Your task: In the carbon tube analysis below, turn the paragraph that begins "I’ll start by considering an ebay carbon tube" into a brief list that keeps its main facts.

Given text:

Let me start by a simple analysis. The numbers are chosen q bit arbitrarily, so they are probably not close to anything usable, but the point is to examine scaling effects here.


I’ll start by considering an ebay carbon tube which is outer diameter 32 mm and inner diameter 30 mm. The weave is one along the tube (#1) and one normal to the tube along the circumference of the circle (#2).

(I’m sorry if these calculations are completely off, I don’t actually know these things)

Avg radius is 0.031 m, thickness 2 mm. The amount of carbon (#2) is assumed to be half for simplicity.

Inner and outer radius:

r_i = 0.015
r_o = 0.016

The density of this shaft is ~1.5 g/cm^3 which calculates to 0.14 kg per meter of tubing.

Ultimate tensile strength of carbon epoxy:

tau_yield = 1.6e9 N/m^2

T_max = (tau_yield / 2) * J_zz / r ~ (tau_yield / 2) * pi/2(r_o^4 - r_i^4) / r_o

If we state that we want to scale the shaft linearly, we could define r_i to be:

r_i = K * r_o, K = 30/32

This gives

T_max = (tau_yield / 2) * pi / 2 * r_o^3 (1-K)

For this particular shaft, maximum torque should be:

T_max = 322 Nm

Next we’ll assume that the shaft is carrying wings of diameter 2 meter. At optimum efficiency I would expect the wings to be moving at eg. 5 times wind speed. And lets assume wind speed is 10 m/s.

Data excerpts:
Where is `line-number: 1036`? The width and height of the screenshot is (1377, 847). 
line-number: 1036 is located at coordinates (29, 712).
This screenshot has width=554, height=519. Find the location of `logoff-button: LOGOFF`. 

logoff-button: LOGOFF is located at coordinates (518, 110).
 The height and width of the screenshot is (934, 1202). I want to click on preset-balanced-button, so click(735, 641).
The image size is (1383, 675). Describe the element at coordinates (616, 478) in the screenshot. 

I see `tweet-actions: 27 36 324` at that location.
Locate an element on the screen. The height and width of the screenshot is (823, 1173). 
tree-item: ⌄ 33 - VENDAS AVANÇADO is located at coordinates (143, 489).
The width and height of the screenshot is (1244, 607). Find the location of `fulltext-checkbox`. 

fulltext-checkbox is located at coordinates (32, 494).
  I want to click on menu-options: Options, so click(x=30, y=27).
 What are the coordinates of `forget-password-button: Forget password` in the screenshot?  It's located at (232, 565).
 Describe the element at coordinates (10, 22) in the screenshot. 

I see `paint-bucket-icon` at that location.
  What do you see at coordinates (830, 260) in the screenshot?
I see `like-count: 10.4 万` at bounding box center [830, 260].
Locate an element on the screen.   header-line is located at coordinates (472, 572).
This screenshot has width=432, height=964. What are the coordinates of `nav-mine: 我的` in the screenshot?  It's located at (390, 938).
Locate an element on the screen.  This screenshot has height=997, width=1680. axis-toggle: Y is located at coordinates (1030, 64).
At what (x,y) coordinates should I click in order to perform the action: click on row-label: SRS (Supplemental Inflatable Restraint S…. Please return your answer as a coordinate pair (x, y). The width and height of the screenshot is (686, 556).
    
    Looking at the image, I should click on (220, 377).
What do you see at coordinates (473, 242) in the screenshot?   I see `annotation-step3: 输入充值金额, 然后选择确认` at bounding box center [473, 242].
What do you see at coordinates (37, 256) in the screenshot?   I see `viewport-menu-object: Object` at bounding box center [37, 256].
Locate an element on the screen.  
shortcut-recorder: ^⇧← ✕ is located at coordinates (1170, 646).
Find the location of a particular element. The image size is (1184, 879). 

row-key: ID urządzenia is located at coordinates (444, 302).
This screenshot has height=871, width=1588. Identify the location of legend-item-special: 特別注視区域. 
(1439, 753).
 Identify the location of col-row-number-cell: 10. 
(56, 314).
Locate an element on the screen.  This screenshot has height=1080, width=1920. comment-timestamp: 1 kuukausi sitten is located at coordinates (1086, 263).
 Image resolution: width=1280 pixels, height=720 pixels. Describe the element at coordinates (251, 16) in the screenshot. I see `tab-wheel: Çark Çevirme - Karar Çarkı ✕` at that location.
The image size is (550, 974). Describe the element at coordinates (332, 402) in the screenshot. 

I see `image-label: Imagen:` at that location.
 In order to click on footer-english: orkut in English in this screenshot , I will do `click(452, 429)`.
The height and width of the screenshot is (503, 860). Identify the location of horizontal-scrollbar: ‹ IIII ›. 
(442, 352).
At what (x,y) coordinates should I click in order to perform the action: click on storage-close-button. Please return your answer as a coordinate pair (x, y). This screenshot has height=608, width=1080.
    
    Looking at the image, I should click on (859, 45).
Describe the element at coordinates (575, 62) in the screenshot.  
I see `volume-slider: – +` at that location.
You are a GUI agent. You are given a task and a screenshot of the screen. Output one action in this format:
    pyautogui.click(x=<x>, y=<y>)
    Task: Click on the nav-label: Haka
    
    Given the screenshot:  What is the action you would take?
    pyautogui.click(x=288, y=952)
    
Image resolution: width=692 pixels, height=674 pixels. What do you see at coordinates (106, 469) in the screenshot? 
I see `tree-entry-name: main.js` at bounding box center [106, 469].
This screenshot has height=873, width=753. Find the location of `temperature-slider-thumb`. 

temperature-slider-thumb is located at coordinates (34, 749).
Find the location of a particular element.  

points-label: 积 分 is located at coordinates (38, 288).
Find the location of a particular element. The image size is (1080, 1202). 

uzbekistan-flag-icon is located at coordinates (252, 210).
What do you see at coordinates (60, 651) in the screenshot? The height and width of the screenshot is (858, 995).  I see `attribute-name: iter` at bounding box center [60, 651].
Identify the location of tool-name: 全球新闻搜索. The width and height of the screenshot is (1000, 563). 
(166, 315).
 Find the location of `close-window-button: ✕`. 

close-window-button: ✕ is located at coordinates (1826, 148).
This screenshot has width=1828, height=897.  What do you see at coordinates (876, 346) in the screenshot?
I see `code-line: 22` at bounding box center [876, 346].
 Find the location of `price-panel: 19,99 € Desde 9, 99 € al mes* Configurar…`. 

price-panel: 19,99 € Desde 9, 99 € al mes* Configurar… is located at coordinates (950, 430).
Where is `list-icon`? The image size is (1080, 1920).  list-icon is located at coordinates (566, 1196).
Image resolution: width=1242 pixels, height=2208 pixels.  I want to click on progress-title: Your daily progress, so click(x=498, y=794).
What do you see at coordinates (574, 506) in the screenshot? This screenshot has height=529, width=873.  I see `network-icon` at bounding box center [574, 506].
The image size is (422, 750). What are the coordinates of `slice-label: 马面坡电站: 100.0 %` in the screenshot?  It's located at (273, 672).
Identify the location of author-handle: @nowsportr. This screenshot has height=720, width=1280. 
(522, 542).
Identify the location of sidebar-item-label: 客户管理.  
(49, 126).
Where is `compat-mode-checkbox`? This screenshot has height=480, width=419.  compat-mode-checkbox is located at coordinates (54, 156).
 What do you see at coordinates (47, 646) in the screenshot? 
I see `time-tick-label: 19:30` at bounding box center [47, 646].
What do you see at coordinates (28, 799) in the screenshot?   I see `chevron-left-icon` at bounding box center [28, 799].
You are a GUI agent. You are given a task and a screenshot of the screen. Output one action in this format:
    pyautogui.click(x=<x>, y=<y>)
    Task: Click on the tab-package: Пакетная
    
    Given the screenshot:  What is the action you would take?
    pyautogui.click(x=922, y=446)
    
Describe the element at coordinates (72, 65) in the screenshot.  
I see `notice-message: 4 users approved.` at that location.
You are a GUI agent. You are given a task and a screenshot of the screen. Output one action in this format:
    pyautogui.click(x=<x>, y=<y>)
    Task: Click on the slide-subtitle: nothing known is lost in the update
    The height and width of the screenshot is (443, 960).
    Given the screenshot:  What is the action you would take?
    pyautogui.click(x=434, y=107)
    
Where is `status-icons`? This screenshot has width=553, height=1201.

Solution to this exercise:
- Tube: ebay carbon tube
- Outer diameter: 32 mm
- Inner diameter: 30 mm
- Weave #1: along the tube
- Weave #2: normal to the tube, along the circumference